EDMONTON – How worried should we be about Edmonton Oilers a team that looks great right now?
Of course, we in the media wonder every fall how hard we should push the Oilers' annual slow start. And yes, sometimes we all overreact.
– Do you think so? proposed Leon Draisaitlwhose lethal one-shot low right is matched only by his clinical one-liners directed at a particular scribe.
Even you guys should feel some relief when, after 20-25 games played in the dark, you finally achieve a level of play similar to that demonstrated in a 6-2 win over the Winnipeg Jets.
“Sometimes you lose a little bit of confidence in your abilities and the abilities of the group. And sometimes you go into a little bit of a lull before you come out of it,” Draisaitl admitted after a 1-1-2 game in which he played just 16:10, his worst of the season. “Nobody wants to start the way we've done the last couple of years… but at the end of the day, there's a lot of confidence within our group that we know how to play.
“We just need to do it more often at the beginning of the year.”
Neither Draisaitl nor McDavid played 20 minutes in either of the last two games, this 6-2 rout of the Jets or Thursday's 9-4 win over the Seattle Kraken. Both have six points from two games while getting some rest, a win-win for a team that tends to stretch its two best players the hardest when it's performing at its worst as a group.
The fact that the Oilers are 4-2 in their last two games and 15-6 overall tells us that the two-time Western Conference champions are right on schedule. They've found their game at a fundamental level, with 53 games left to sharpen the edges to the perfection that has led them to eight playoff series over the last two seasons.
“We always believe we will find it, but we never think it will happen automatically,” he said. Ryan Nugent-Hopkinsscheduled to play in career game No. 1000 in January. “We understand this will take a lot of work and sometimes you think you're working but you're not and that can be frustrating.

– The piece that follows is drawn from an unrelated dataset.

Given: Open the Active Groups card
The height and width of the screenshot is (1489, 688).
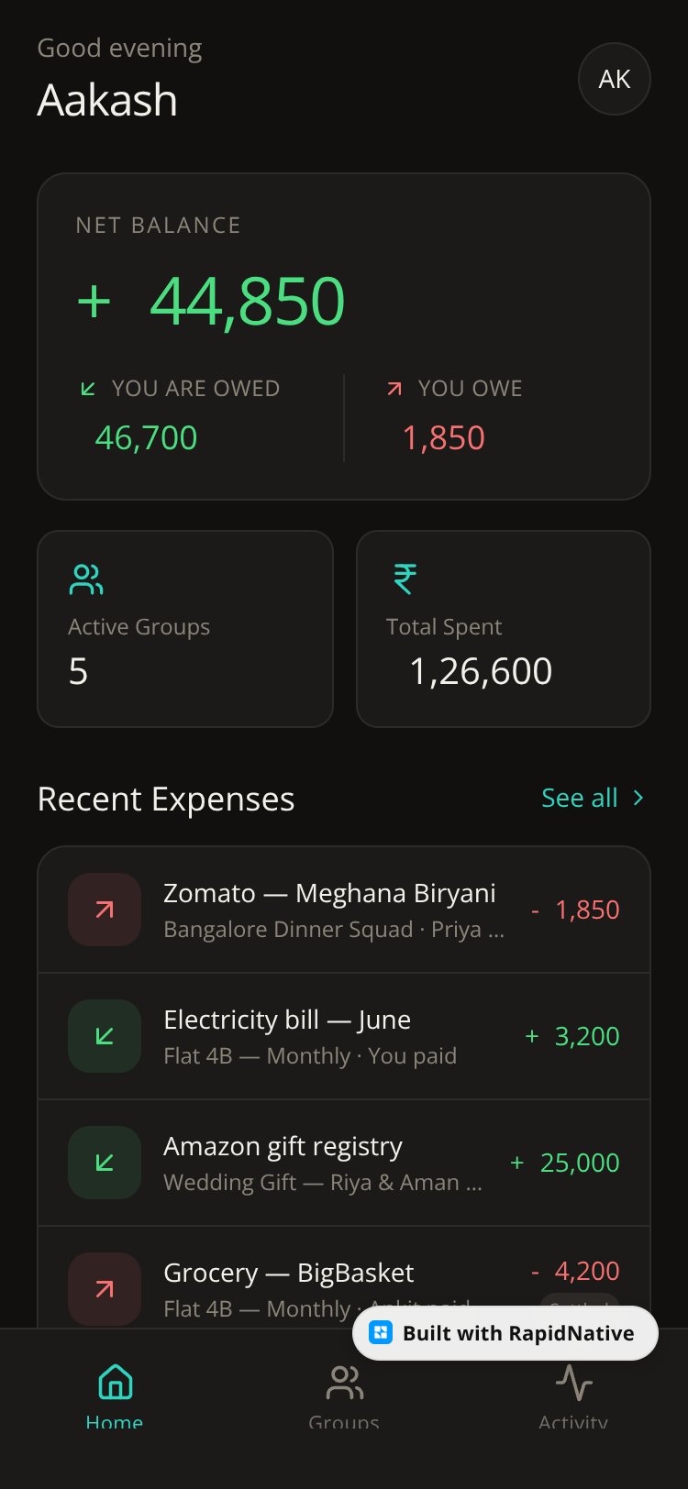Looking at the screenshot, I should coord(185,629).
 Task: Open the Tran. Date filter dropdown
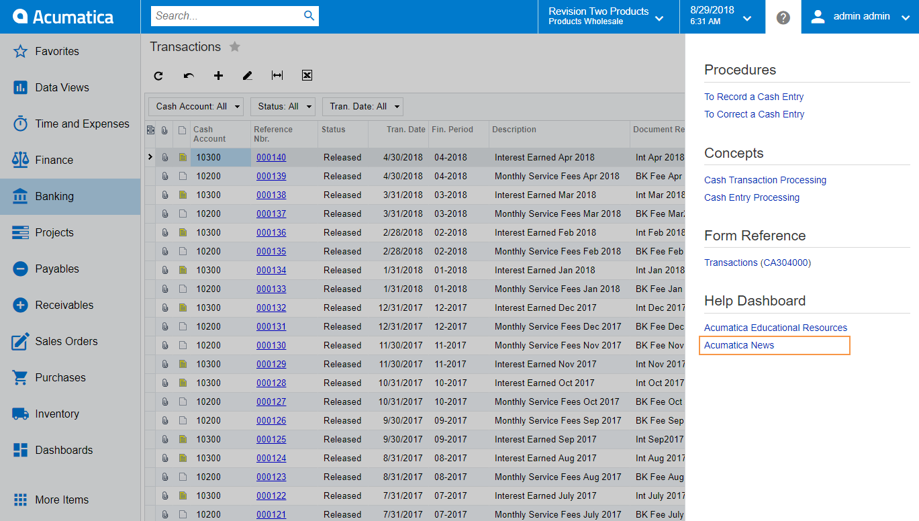pos(362,107)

“But when we stick together as a group in this room, then good things happen. And that's what we've done so far.”
With two more games left on this homestand – Buffalo on Tuesday and Detroit on Thursday – this is an opportunity for the Oilers to pick up points before heading out East on Friday for their final road trip of the season.
That's how tough their schedule has been in the first third of the season: For the first time in team history, Edmonton will complete all of its Eastern Conference travel before the Christmas break. Much like the Jets' current struggles, travel is factored into why the team is having a hard time finding its mojo.
Along the way, road-weary Jets players packed bags full of sweaty hockey gear and picked up their egos from the locker room floor.
Also, after a game in which they simply weren't competitive until the Oilers were up 5-0 with less than a period left in the game.
“It’s tough,” Jets head coach Scott Arneil lamented. “You're trying to take steps forward, you're trying to score points no matter how you do it, and this is another big step back. And we've kind of been repeating that, we need to find a way to get that consistency in our game.”
This match was not even fair: one team rested and gained momentum, and the Jets club played their seventh game in 11 days, mired in a 2-6-1 failure.
The Jets had played Buffalo at home the night before and then made the jump again for the birdie. Hockey Night in Canada in Edmonton. It's a schedule that puts them right on target for an Oilers team that is finally home, rested and finding its offensive style.
With goaltender Connor Hellebuyck out of the lineup due to knee surgery, Edmonton burned both Jets players in a game in which Edmonton led 5-0 in the 23rd minute and held on for the remaining 37 minutes.
“Because we played last night, they came at us early,” Winnipeg's top center Mark Scheifele said. “That's usually what you try to do when a team is losing back-to-back, especially on trips. We hung Comes (goalie Eric Comrie) out to dry in that first period and it's hard to recover from a four-rip loss.”
It's even harder when the game becomes five-all just 2:42 into the second period.
Wrong place, wrong time for the Jets.
The right place and finally the right time had come for Edmonton, a place where many suspected they would eventually arrive.